» DOCUMENT
I stopped too much cutting from the bottom once I read this article some time ago and started to cut more from the top. It is fun work and the only thing to do is get a net ready and scoop it up from the surface after you are done.


----------



## plantbrain (Dec 15, 2003)

I use nice scissors.

I mow gloss and hairgrass.
Hair grass just like a lawn.

Gloss and HC differently though.

I go in at 60-30 degree angles and take out bits rather than mowing the entire rug.

This keeps it looking good and slowly reduces biomass from piling up.

"Topping" is the method Amano suggest in some cases.
You should uproot the lower part every so often though.

It gets ratty and the substrate also compacts and gets a lot of mulm over time.

Uprooting loosens things up and allows good flow down into the substrate.

Shape scissors are worth while, AAG and ADA are the two best places, there's a place in Auburn CA, they are on Ebasy and are quite good for 12 and 18" long tweezers.

A Kent Pro scraper is a better tool than the triangle thingy.

I use my fingers the most though.

Regards, 
Tom Barr


----------



## Ramirezi (Feb 13, 2006)

Thanks for giving this the bump. Very informitive article. 

I mostly use a small pair of sicissor to trim plants but I have never have trimmed low and then worked up the stem like noted in the article to make a bush like plant. I can't wait to get home and dive into the tank.


----------



## BSS (Sep 24, 2004)

I had to contemplate it for several hours, but I finally grabbed the scissors and took the plunge last night. I topped my aromatica, A. reineckii, stellatus and pruned off some of the longer Windelov off-shoots. I'll certainly feel better about it once the new offshoots start to appear.


----------



## SuRje1976 (Feb 2, 2006)

I'll do the same this Friday and keep my fingers crossed. I'll be sure to report back...


----------



## SCMurphy (Oct 21, 2003)

At the last AGA a couple of us got to have dinner with Mr. Amano and asked about trimming, loosely translated it came out like this.

The topping of stem plants is pretty easy to form a bush, first trim should be about 2 inches above the substrate when the plants are 5 inches tall, second trim should be 4 inches above the substrate when the plants are 7 inches tall, and again at 6 and 9 inches respectively. All this, however, is relative to also making the 'shape' you want. The idea is to grow and strengthen the plants between trimmings.

I like to replant all the tops from the first trim back into the stand as well to further thicken it up.

There is no equal to a pair of sharp point tweezers. My trimming scissors are a pair of plant clippers from WalMart with a spring that opens them back up for me.


----------



## garuf (May 30, 2007)

Is it just me or should this article not be pinned? It's helped me no end.


----------

» TASK INSTRUCTIONS
Print the part of the plant-trimming thread that begins with "I mow gloss" and stops after "the entire rug.", copied word for word.

» DATASET EXTRACT
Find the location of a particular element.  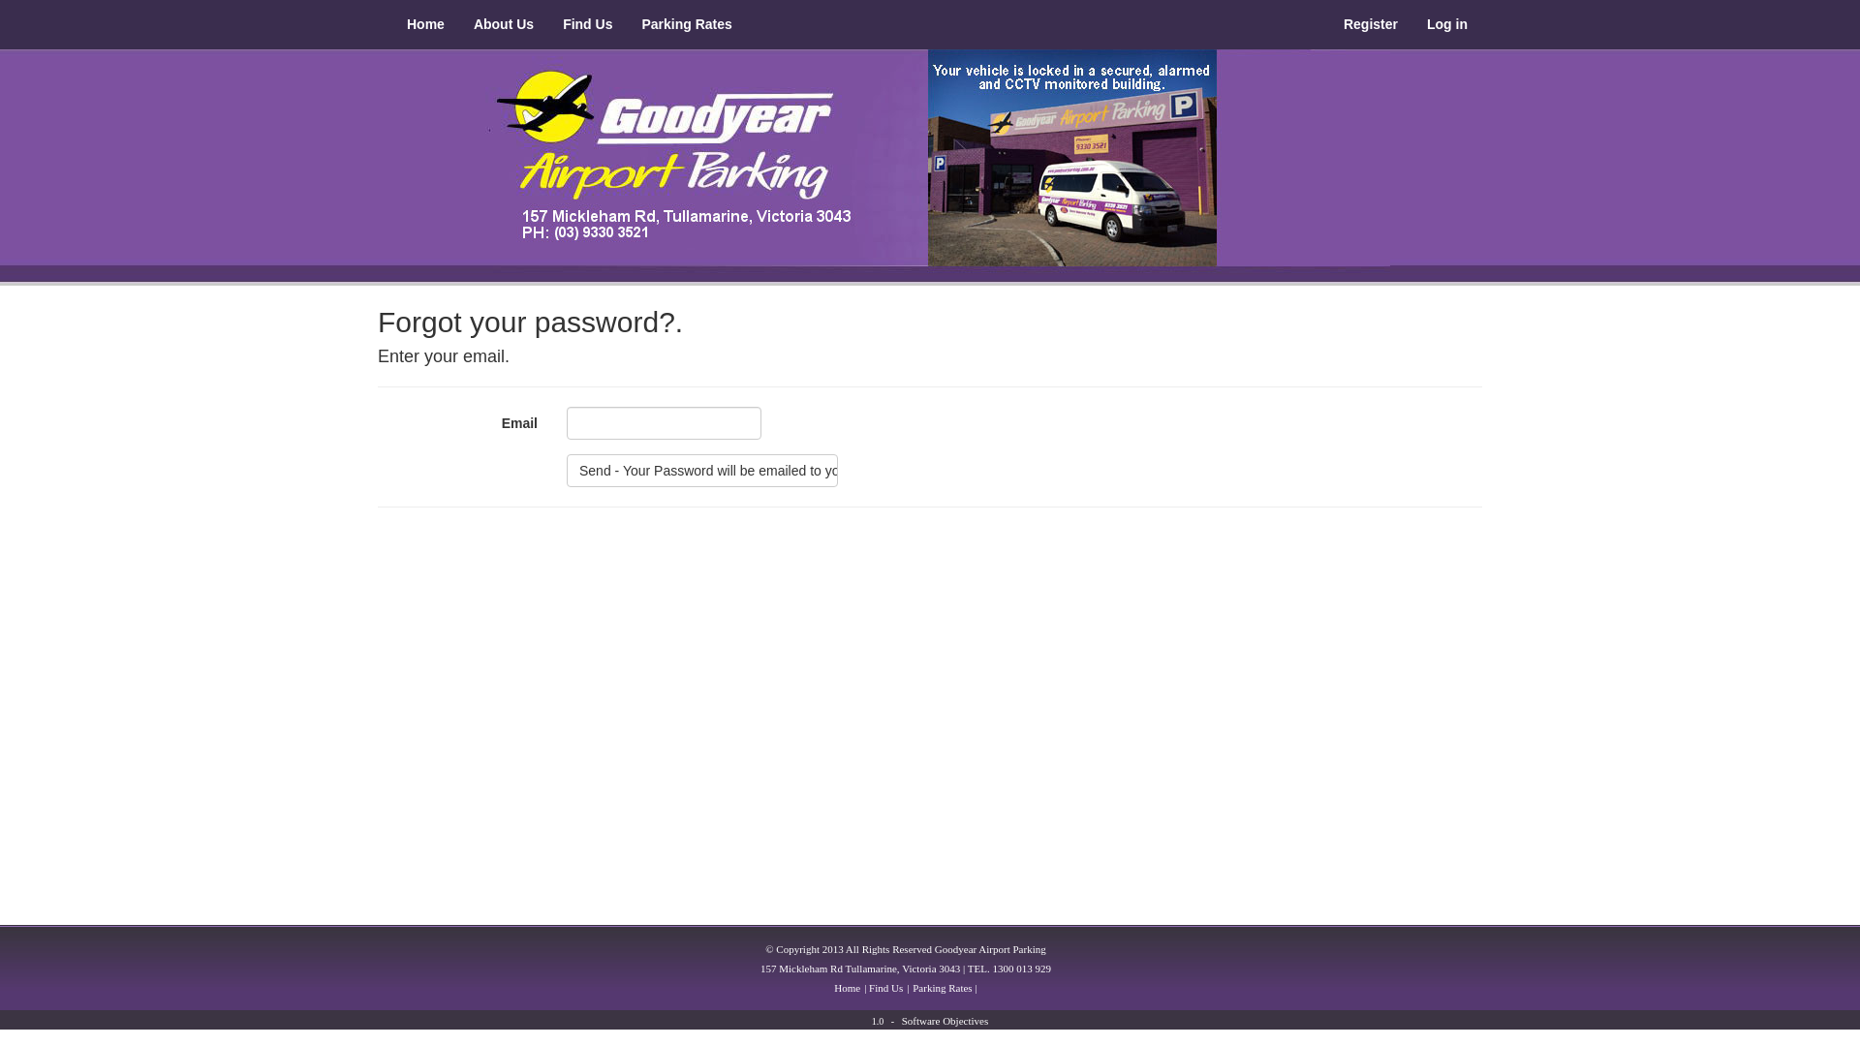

» ANSWER TO THE TASK
I mow gloss and hairgrass.
Hair grass just like a lawn.

Gloss and HC differently though.

I go in at 60-30 degree angles and take out bits rather than mowing the entire rug.